Les médecins concernés se seraient enrichis grâce à de fausses ordonnances et des prestations fictives.
L'affaire a été déclenchée en 2017 par la dénonciation d'un autre médecin. L'année suivante, la Caisse nationale de Santé a aussi saisi le parquet. Depuis une enquête est en cours pour faux, usage de faux documents et escroquerie. Trois personnes sont la cible des investigations, selon Reporter.lu. Jusqu'à présent, aucune n'a encore été inculpée. Un "traitement parallèle" aurait été quasi systématiquement ordonné aux patients âgés hospitalisés, c'est-à-dire que deux médecins étaient en même temps en charge d'un patient.
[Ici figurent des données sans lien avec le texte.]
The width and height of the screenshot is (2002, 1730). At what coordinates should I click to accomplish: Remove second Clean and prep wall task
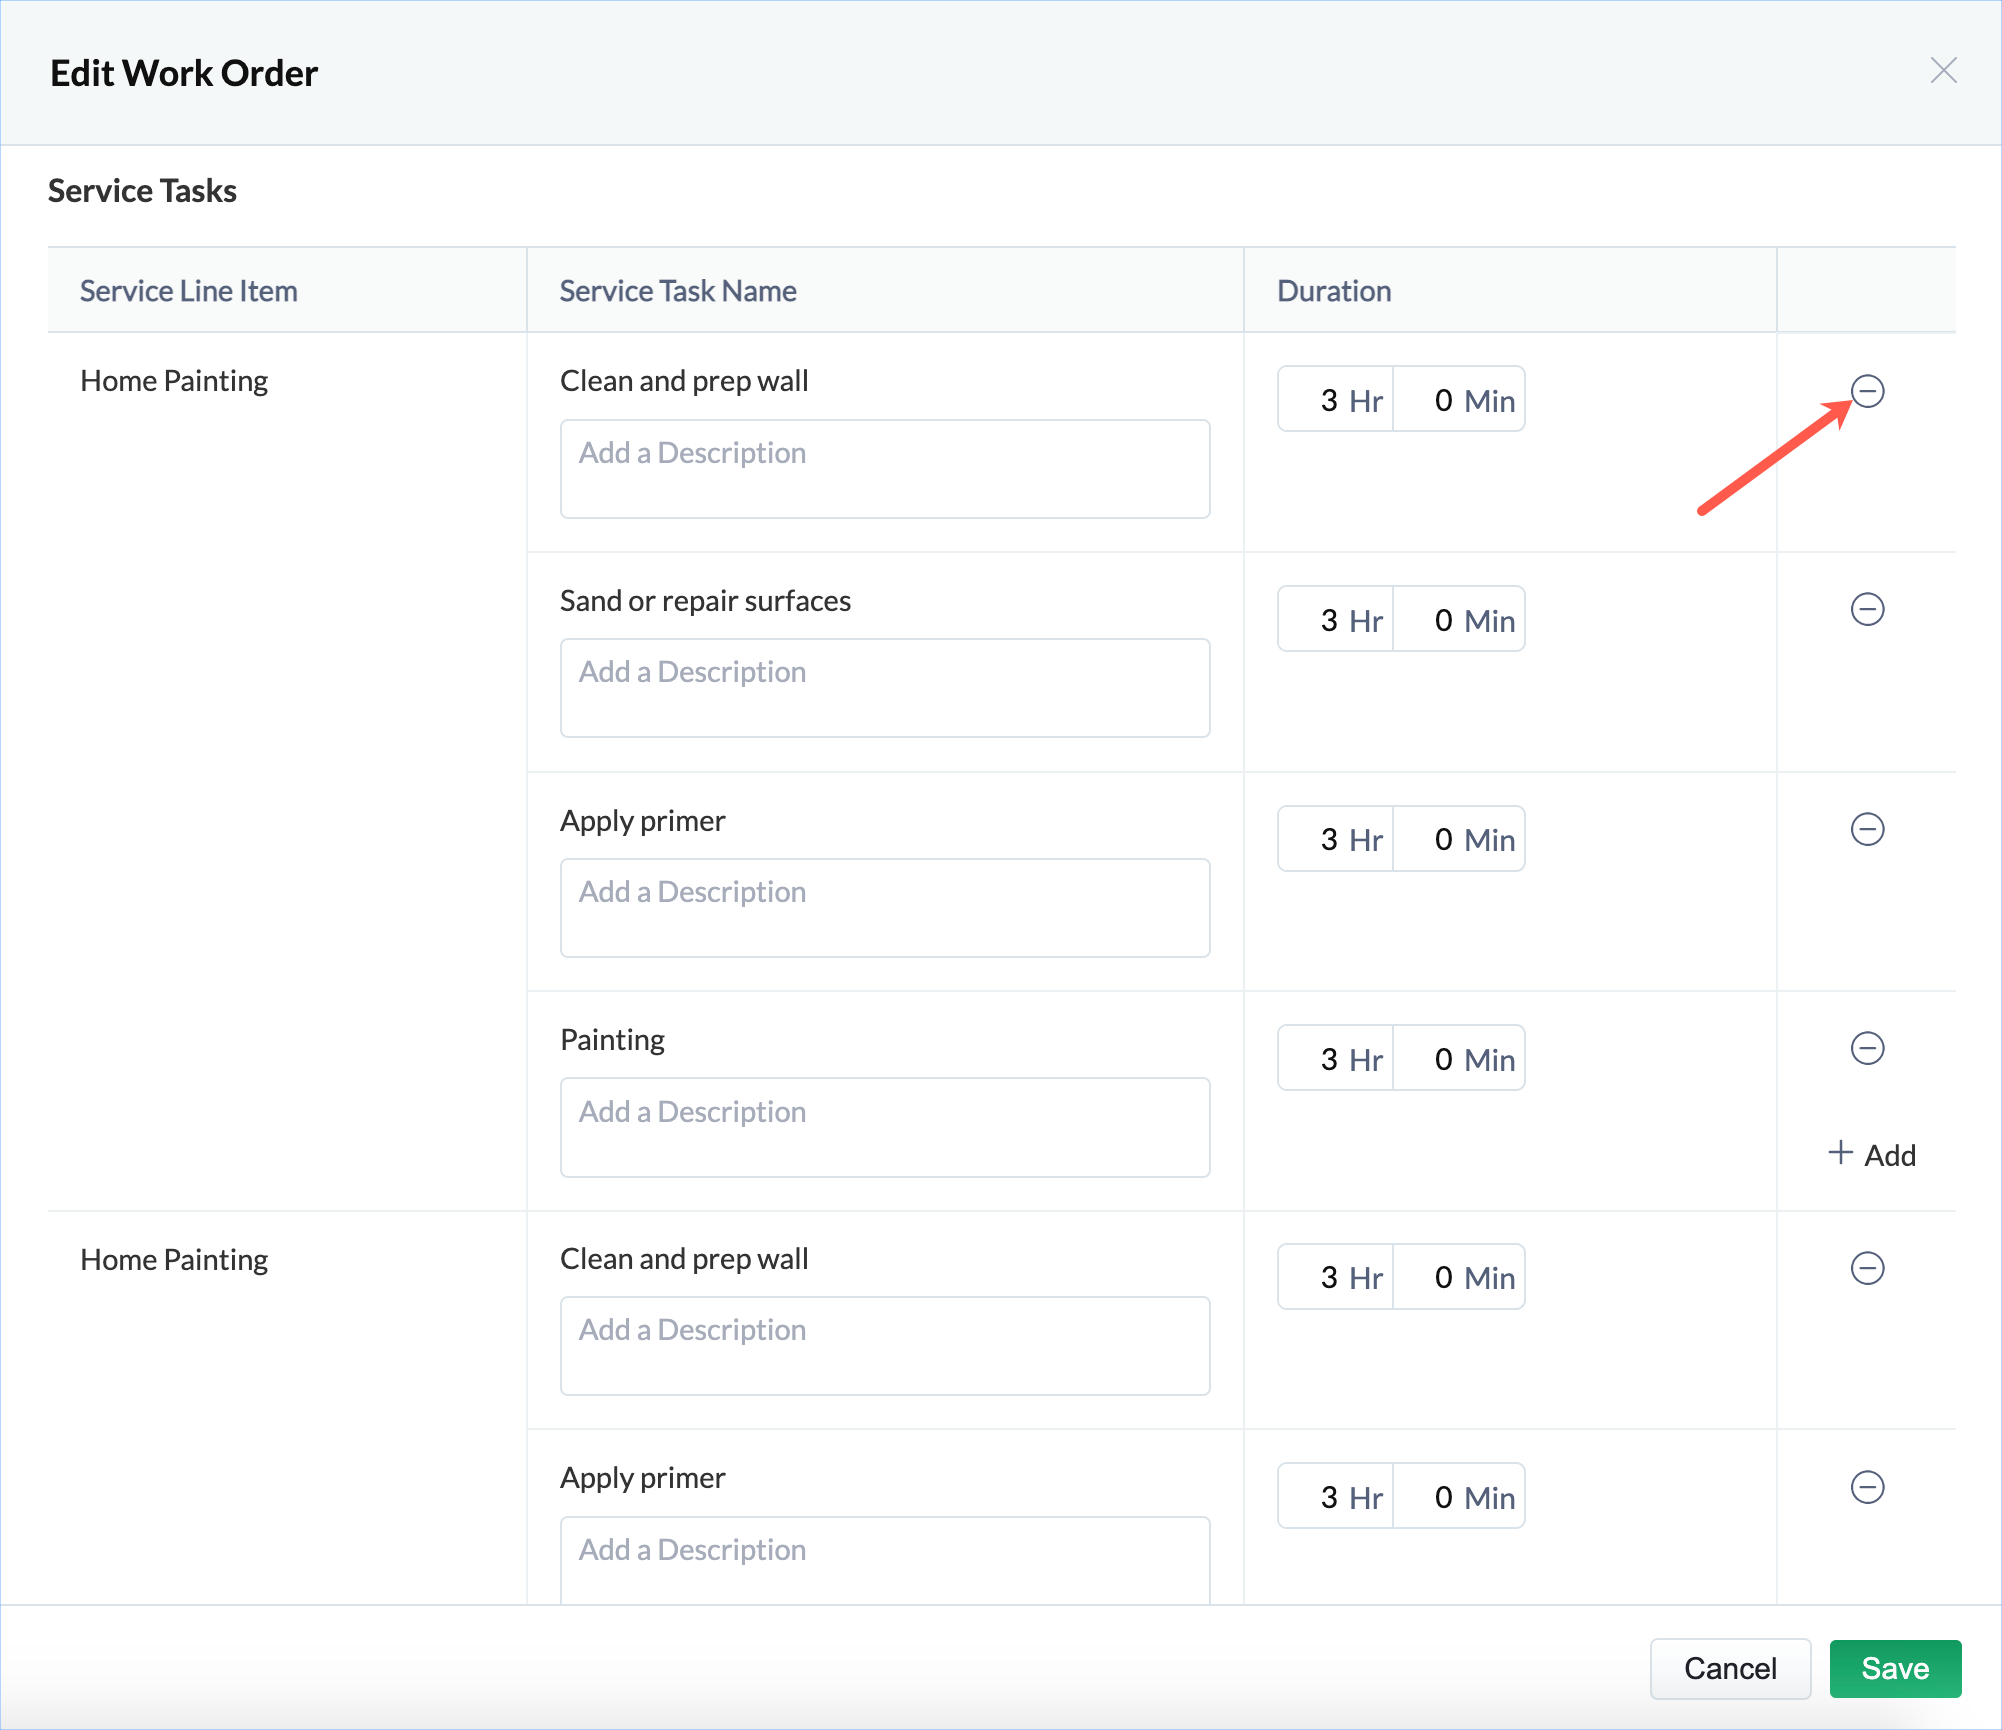coord(1867,1268)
Ce qui n'est pas interdit en soi, mais inapproprié dans ces cas.
Interrogées, les autorités judiciaires confirment qu'une instruction est en cours, sans entrer dans les détails.
L'avocat de deux des médecins concernés, Maître François Prum, réfute ces accusations.
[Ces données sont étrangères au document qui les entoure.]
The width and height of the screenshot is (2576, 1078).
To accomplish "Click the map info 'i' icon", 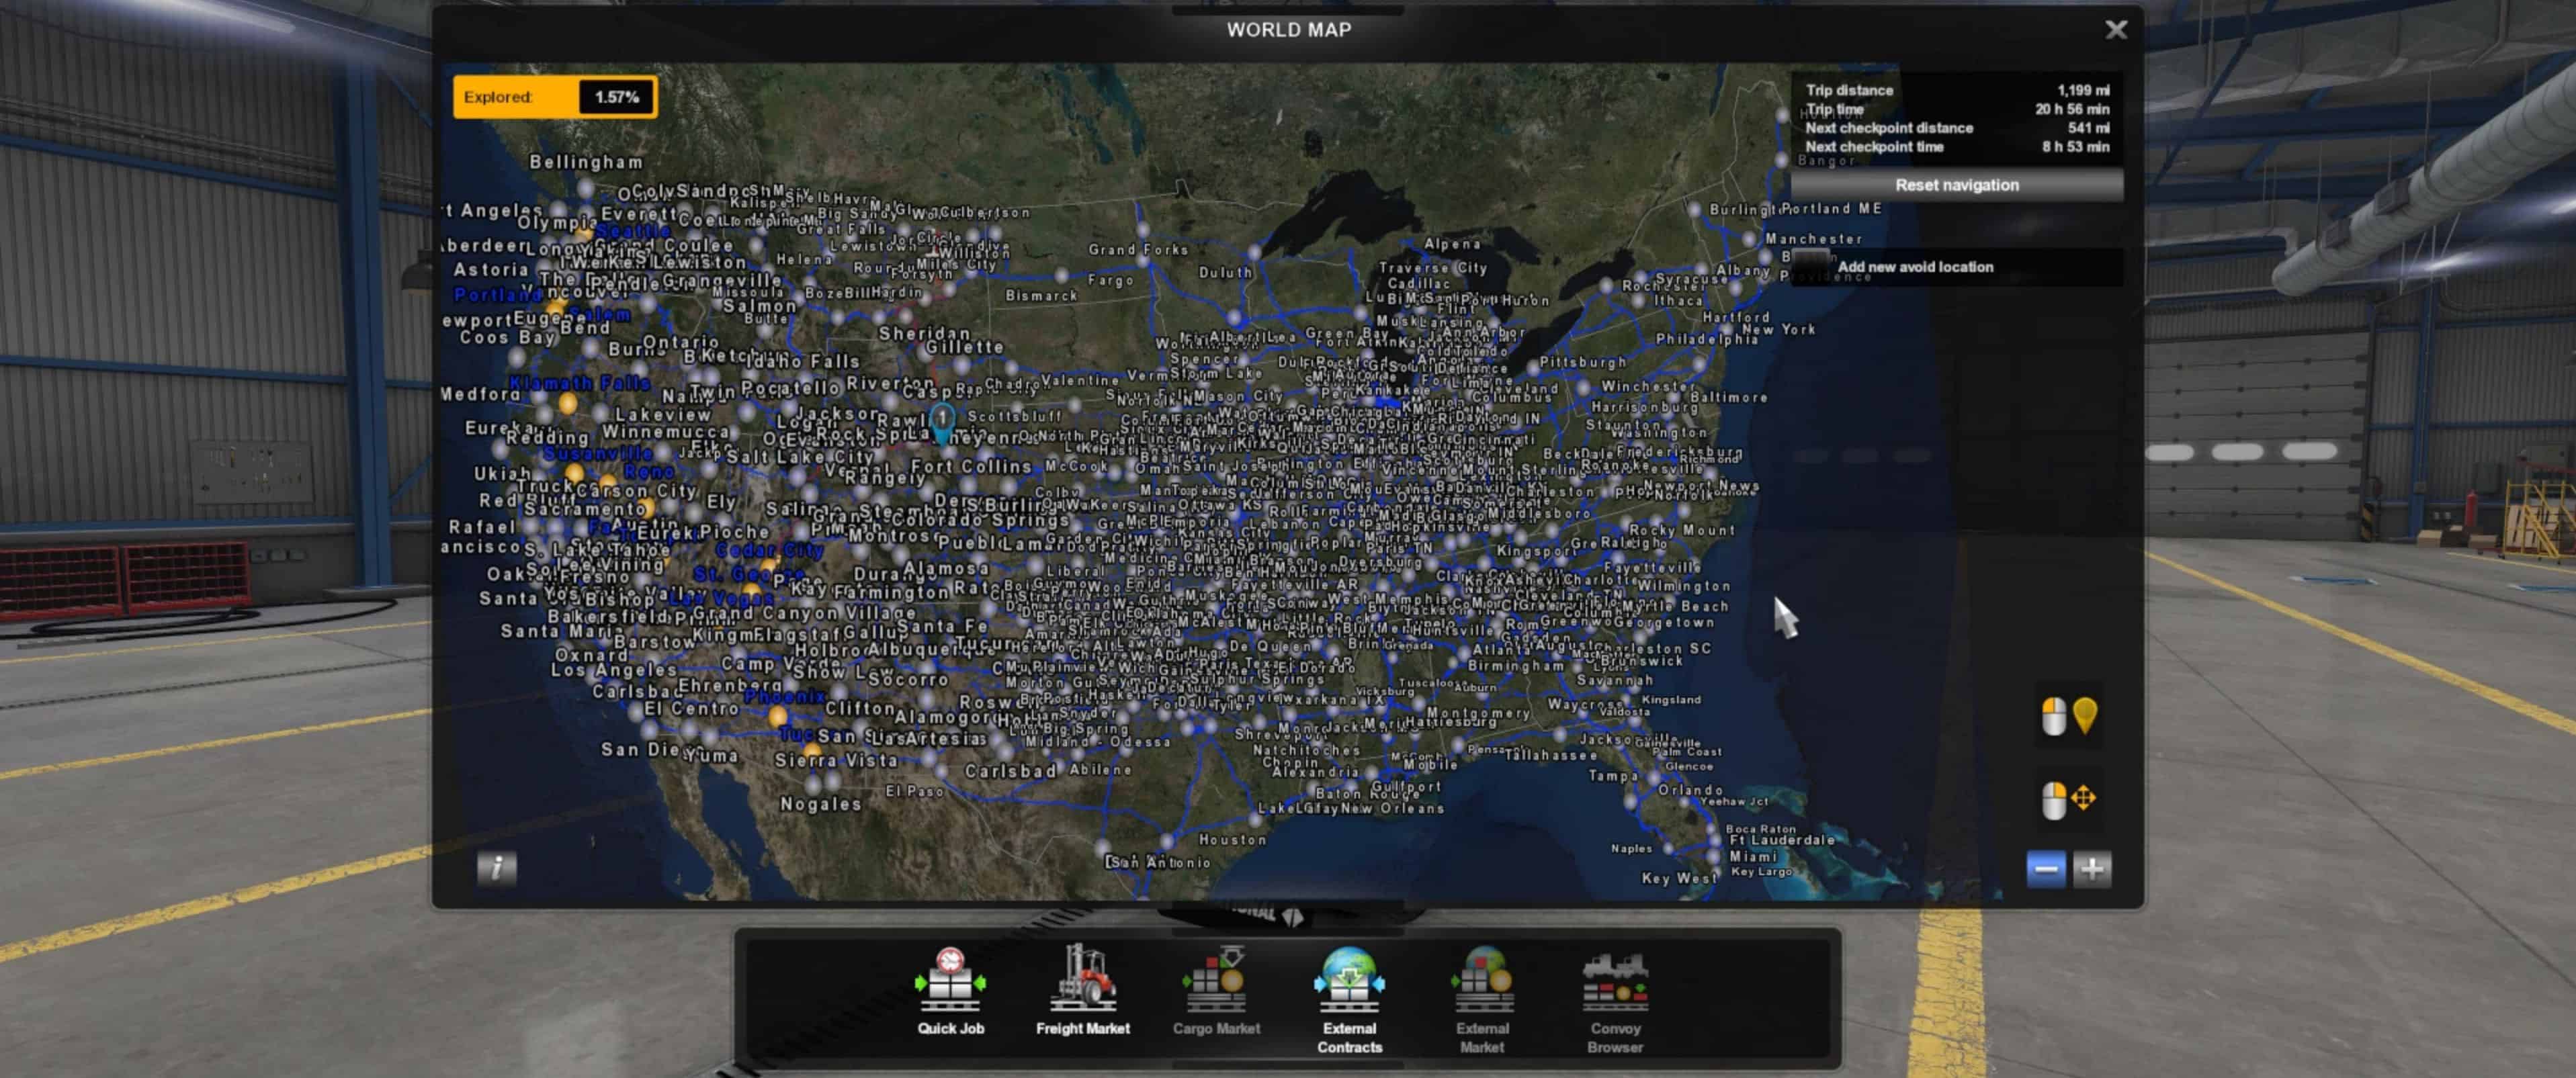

"Notre position, telle que je l'ai déjà exprimée très clairement à 'Reporter', c'est de dire que les médecins ont toujours facturé uniquement sur la base de la nomenclature de la CNS et aussi d'une convention, qui est à la fois conforme à la CNS et l'AMMD. Et cela semble désormais poser un problème d’interprétation sur la manière dont les compensations auraient dû être effectuées."
Il est question d'un accord verbal en 2009 avec un responsable de la CNS, qui a pris sa retraite depuis.
Le directeur du CHEM n'a pas souhaité accorder d'interview sur le sujet. Dans l'article de Reporter.lu, René Metz, qui est directeur du CHEM depuis 2021, explique que les gériatres sont désavantagés par la nomenclature et que leur rémunération ne correspond pas à leur travail. Il impute à la CNS une attitude malsaine et archaïque et une faible compréhension du système hospitalier de 2024. "Ce qui n'est pas une raison pour faire des faux", le service de presse de l'hôpital d'Esch indique en outre que l'article contient de nombreuses informations et qu'il n'y a rien à y ajouter pour le moment. Il appartient à présent à la justice de faire son travail.
Le ministère de la Santé et de la Sécurité sociale a réagi par voie écrite en soulignant qu'il suit avec attention tout dossier d'abus potentiels.
La nomenclature des différentes spécialisations est continuellement adaptée sur la base de l'article 65 du Code de la Sécurité sociale.